Feb 07 '24 09:02 rohitkgupta

-----------------------------

PostgreSQL configuration file

-----------------------------

listen_addresses = '*' port = '5432' max_connections = '512'

ssl = 'on' ssl_cert_file = '/certs/tls.crt' ssl_key_file = '/certs/tls.key'

wal_level = 'hot_standby' fsync = 'on'

max_wal_size = '400MB'

archive_mode = 'on' archive_command = '/bin/true'

max_wal_senders = '16' wal_keep_size = '128MB'

max_replication_slots = '10'

primary_conninfo = 'host=postgresql-ha-postgresql-1.postgresql-ha-postgresql-headless.ns1.svc.cluster.local port=5432 user=repmgr promote_trigger_file = '/tmp/postgresql.trigger.5432' hot_standby = 'on'

logging_collector = 'on'

log_directory = '/opt/build/postgresql/logs' log_filename = 'postgresql.log'

log_connections = 'false' log_disconnections = 'false' log_hostname = 'true'

client_min_messages = 'error'

shared_preload_libraries = 'repmgr, pgaudit, repmgr'

include_dir = 'conf.d'

pgaudit.log_catalog = 'off'

Feb 07 '24 09:02 rohitkgupta

This Issue has been automatically marked as "stale" because it has not had recent activity (for 15 days). It will be closed if no further activity occurs. Thanks for the feedback.
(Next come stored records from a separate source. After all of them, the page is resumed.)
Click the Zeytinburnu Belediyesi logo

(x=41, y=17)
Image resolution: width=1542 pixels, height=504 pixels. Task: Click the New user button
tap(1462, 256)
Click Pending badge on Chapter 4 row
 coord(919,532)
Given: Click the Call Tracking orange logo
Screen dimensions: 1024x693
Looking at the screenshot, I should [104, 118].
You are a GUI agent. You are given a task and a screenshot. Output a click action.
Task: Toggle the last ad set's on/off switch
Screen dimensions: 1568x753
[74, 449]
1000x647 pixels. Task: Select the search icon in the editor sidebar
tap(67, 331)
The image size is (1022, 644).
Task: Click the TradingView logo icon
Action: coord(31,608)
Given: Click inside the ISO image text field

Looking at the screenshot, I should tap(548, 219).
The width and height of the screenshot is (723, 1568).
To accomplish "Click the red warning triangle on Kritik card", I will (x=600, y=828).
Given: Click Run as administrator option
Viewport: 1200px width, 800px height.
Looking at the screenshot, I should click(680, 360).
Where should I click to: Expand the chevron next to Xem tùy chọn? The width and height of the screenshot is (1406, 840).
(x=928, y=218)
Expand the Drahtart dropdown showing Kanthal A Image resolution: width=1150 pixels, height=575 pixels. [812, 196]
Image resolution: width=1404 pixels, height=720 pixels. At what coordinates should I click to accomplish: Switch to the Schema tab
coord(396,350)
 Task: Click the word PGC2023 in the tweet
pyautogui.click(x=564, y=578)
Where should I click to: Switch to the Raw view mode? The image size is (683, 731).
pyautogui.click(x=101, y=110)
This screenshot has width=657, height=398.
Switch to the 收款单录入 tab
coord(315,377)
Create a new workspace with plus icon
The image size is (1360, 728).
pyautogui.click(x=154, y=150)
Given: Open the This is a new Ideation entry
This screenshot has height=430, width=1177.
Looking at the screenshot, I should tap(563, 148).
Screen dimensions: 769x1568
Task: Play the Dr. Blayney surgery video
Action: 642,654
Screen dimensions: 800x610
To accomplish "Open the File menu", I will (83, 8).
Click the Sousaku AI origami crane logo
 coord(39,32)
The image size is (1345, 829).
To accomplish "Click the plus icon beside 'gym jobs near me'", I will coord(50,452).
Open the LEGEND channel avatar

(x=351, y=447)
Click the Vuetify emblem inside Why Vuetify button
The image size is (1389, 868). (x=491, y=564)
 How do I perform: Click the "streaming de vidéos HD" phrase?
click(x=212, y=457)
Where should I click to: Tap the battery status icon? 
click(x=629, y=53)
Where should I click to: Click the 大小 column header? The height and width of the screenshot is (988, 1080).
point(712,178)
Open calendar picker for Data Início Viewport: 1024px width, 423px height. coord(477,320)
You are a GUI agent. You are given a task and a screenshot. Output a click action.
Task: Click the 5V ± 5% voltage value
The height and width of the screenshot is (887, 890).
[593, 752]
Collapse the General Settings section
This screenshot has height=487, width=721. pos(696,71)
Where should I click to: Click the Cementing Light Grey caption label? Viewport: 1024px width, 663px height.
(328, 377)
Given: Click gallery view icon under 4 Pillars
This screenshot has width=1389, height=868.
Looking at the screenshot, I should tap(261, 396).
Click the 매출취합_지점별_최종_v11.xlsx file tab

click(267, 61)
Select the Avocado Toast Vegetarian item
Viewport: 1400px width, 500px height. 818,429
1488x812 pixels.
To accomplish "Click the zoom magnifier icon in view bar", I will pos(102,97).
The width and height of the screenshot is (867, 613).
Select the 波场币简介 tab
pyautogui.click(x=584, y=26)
Feb 23 '24 01:02 github-actions[bot]

ping

Feb 25 '24 05:02 rohitkgupta

Hi @rohitkgupta,

I'm sorry for the late response.

I may need more information to help you with this issue. Does your issue persist over time when the master/slave switch happens? Or is this issue transient?

Please notice that short downtimes may happen when master is switched because in case of failure, the chart behavior would be the following:

Repmgr will notice the Master node is not available and select a new one.
Pgpool-II health_check will detect the master node is not available and stop accepting new requests.
Because of new request requests being refused, first the readiness probe will fail and pgpool-II will no longer receive traffic.
Eventually, pgpool-II will be restarted by the liveness probe failure, connecting to the new master node.

If the error ERROR: cannot execute INSERT in a read-only transaction is indeed transient, I would recommend fine-tunning both the pgpool-II healthcheck settings and the chart liveness/readiness probe settings for quicker recovery from failure.

Feb 27 '24 12:02 migruiz4

@migruiz4 Thanks for your response. It is not a transient issue. Pgpool didn't restart and there were no probe failure for many hours, we had to restart Pgpool manually in this case.

Feb 28 '24 05:02 rohitkgupta

This Issue has been automatically marked as "stale" because it has not had recent activity (for 15 days). It will be closed if no further activity occurs. Thanks for the feedback.

Mar 15 '24 01:03 github-actions[bot]

same issue for me with pgpool:4.5.1-debian-12-r0 downgrade to 4.5.0-debian-12-r10 to fix

Mar 17 '24 21:03 BK-STAR77

Thank you very much for your feedback @BK-STAR77!

The container logic has not received any change from 4.5.0 to 4.5.1 that could cause this behavior. Checking pgpool release notes, it appears that it could be related to the change of the default value for failover_on_backend_shutdown.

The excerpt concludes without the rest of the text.